Ukraine peace plan: ‘Poroshenko’s PR move in a form of ultimatum’
Ukrainian leader’s 15-point peace plan is in fact a demand for unconditional surrender, under a threat of extermination, Mark Sleboda, Moscow State University’s international relations expert, told RT.
RT: Let’s start off with Poroshenko declaring the ceasefire. Some of his statements haven't really come to fruition, so how are we to believe this one, particularly where civilians are concerned, will happen?
Mark Sleboda: We already had several declarations of ceasefire throughout the past week by various political forces and military forces on the ground. And during all this time, the artillery never stopped shelling, the paramilitary forces never stopped advancing and there is no reason to believe that this should be any different.
In fact, there are already some reports from the ground that mortar fire on positions of the Donetsk and Lugansk military forces has already resumed.
RT: So basically what you are saying is - so far no?
MS: No. No. I think this declaration of a ceasefire is merely a PR move by the Poroshenko regime in the run up. It is no surprise that the declared ceasefire ends on the day that Poroshenko is supposed to sign the EU Association Agreement.
RT: Let's talk about the talks between the Kiev-appointed authorities and the eastern regions.
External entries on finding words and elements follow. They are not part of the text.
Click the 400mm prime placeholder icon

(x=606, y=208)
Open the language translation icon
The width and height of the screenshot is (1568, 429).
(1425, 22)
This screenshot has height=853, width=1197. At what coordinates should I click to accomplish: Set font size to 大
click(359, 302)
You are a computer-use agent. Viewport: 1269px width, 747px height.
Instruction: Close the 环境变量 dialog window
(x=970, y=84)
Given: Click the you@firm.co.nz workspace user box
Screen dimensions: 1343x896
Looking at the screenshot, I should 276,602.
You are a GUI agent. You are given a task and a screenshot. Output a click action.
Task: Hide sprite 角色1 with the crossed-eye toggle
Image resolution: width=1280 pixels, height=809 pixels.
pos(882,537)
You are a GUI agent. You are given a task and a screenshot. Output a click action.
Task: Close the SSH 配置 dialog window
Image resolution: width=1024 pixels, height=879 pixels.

It is not proving to be very constructive, them ignoring the anti-government movement leaders there or is it?
MS: It is a little bit of Orwellian double speak to call this a peace plan, and I'm a little bit disappointed that any Russian media network would call it a peace plan, without at least putting it in quotes. Peace is by definition is negotiated and Poroshenko has already declared that there will be no negotiation with the political and militant leaders on the ground in the eastern Ukraine. So this is not a peace plan. This is an ultimatum, a demand for the unconditional surrender, under promise of extermination.
RT: So talk about the plan. It includes the decentralization of power, early elections, protection of the Russian language, isn't it going to appease the various types of activists who are looking for more right now?
MS: Even three months ago these would have not satisfied their grievances. Promises guaranteeing the rights of the Russian language is what they already had before this putsch regime seized power and started to take away the Russian language rights from the people.
This decentralization is not clearly defined but what we have seen so far is that it only includes local executive committees. The governors would still have the right to be overruled and appointed by Kiev. So there really is no decentralization in this agreement and there is no greater protection for Russian language use than already has existed.
RT: The Russian UN ambassador believes that other UN members are almost stalling this humanitarian resolution on Ukraine proposed by Moscow. So why would they do that?
MS: They have backed this government before it was in power. In fact they have supported and helped orchestrate the riots, the regime change that brought it to power. And they have defended it slavishly, ignoring all the details of the massacres and what amount to an ethnic cleansing campaign and state terror campaign on the ground. There is no way that they are going to allow a UN resolution which would dent the reputation of the regime which they have supported to pass in the Security Council.
RT: Are you at all optimistic that Poroshenko can actually restore peace with his plans?
MS: I think this is not the intention of the plans at all. The intention of the plan is to insure as swift and as thorough a military victory as possible. That is what this document says. This document is in no way, shape or form a peace plan. It is an ultimatum and a promise of further military force.